■ Your objective
In your answer, print every record exactly as it is written.

Supplied information: Begin

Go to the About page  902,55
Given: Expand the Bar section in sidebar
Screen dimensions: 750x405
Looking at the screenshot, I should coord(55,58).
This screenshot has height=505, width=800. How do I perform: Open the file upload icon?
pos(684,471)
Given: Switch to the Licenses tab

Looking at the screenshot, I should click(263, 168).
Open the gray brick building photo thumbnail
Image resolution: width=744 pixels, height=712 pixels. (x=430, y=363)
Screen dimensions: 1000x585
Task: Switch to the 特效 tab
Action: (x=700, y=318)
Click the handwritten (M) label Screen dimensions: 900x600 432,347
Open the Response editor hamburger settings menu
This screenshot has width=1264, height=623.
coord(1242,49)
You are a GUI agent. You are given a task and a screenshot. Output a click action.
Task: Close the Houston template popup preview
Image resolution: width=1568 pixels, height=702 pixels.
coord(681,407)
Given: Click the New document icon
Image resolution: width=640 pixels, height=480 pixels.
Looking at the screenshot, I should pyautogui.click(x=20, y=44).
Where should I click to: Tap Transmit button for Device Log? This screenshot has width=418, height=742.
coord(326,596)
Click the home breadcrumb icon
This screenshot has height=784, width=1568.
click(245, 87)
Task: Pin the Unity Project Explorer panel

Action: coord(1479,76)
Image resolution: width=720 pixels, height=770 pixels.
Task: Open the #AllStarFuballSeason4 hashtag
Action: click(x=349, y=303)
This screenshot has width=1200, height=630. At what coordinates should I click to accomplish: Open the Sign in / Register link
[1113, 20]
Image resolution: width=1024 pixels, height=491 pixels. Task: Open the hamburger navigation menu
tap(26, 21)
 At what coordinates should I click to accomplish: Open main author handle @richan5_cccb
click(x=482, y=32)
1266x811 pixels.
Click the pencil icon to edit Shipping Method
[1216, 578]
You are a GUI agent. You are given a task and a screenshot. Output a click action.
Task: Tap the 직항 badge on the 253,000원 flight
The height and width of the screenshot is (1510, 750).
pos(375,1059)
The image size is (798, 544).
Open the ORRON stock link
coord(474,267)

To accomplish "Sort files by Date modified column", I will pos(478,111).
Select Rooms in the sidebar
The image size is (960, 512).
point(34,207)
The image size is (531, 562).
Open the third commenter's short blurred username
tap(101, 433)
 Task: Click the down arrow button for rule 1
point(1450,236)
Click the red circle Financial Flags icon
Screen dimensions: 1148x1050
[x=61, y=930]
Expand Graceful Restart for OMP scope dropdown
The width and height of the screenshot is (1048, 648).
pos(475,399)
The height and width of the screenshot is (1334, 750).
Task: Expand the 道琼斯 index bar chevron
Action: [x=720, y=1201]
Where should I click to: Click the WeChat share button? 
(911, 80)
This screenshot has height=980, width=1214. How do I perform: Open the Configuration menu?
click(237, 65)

Supplied information: End

■ Task response
Go to the About page  902,55
Given: Expand the Bar section in sidebar
Screen dimensions: 750x405
Looking at the screenshot, I should coord(55,58).
This screenshot has height=505, width=800. How do I perform: Open the file upload icon?
pos(684,471)
Given: Switch to the Licenses tab

Looking at the screenshot, I should click(263, 168).
Open the gray brick building photo thumbnail
Image resolution: width=744 pixels, height=712 pixels. (x=430, y=363)
Screen dimensions: 1000x585
Task: Switch to the 特效 tab
Action: (x=700, y=318)
Click the handwritten (M) label Screen dimensions: 900x600 432,347
Open the Response editor hamburger settings menu
This screenshot has width=1264, height=623.
coord(1242,49)
You are a GUI agent. You are given a task and a screenshot. Output a click action.
Task: Close the Houston template popup preview
Image resolution: width=1568 pixels, height=702 pixels.
coord(681,407)
Given: Click the New document icon
Image resolution: width=640 pixels, height=480 pixels.
Looking at the screenshot, I should pyautogui.click(x=20, y=44).
Where should I click to: Tap Transmit button for Device Log? This screenshot has width=418, height=742.
coord(326,596)
Click the home breadcrumb icon
This screenshot has height=784, width=1568.
click(245, 87)
Task: Pin the Unity Project Explorer panel

Action: coord(1479,76)
Image resolution: width=720 pixels, height=770 pixels.
Task: Open the #AllStarFuballSeason4 hashtag
Action: click(x=349, y=303)
This screenshot has width=1200, height=630. At what coordinates should I click to accomplish: Open the Sign in / Register link
[1113, 20]
Image resolution: width=1024 pixels, height=491 pixels. Task: Open the hamburger navigation menu
tap(26, 21)
 At what coordinates should I click to accomplish: Open main author handle @richan5_cccb
click(x=482, y=32)
1266x811 pixels.
Click the pencil icon to edit Shipping Method
[1216, 578]
You are a GUI agent. You are given a task and a screenshot. Output a click action.
Task: Tap the 직항 badge on the 253,000원 flight
The height and width of the screenshot is (1510, 750).
pos(375,1059)
The image size is (798, 544).
Open the ORRON stock link
coord(474,267)

To accomplish "Sort files by Date modified column", I will pos(478,111).
Select Rooms in the sidebar
The image size is (960, 512).
point(34,207)
The image size is (531, 562).
Open the third commenter's short blurred username
tap(101, 433)
 Task: Click the down arrow button for rule 1
point(1450,236)
Click the red circle Financial Flags icon
Screen dimensions: 1148x1050
[x=61, y=930]
Expand Graceful Restart for OMP scope dropdown
The width and height of the screenshot is (1048, 648).
pos(475,399)
The height and width of the screenshot is (1334, 750).
Task: Expand the 道琼斯 index bar chevron
Action: [x=720, y=1201]
Where should I click to: Click the WeChat share button? 
(911, 80)
This screenshot has height=980, width=1214. How do I perform: Open the Configuration menu?
click(237, 65)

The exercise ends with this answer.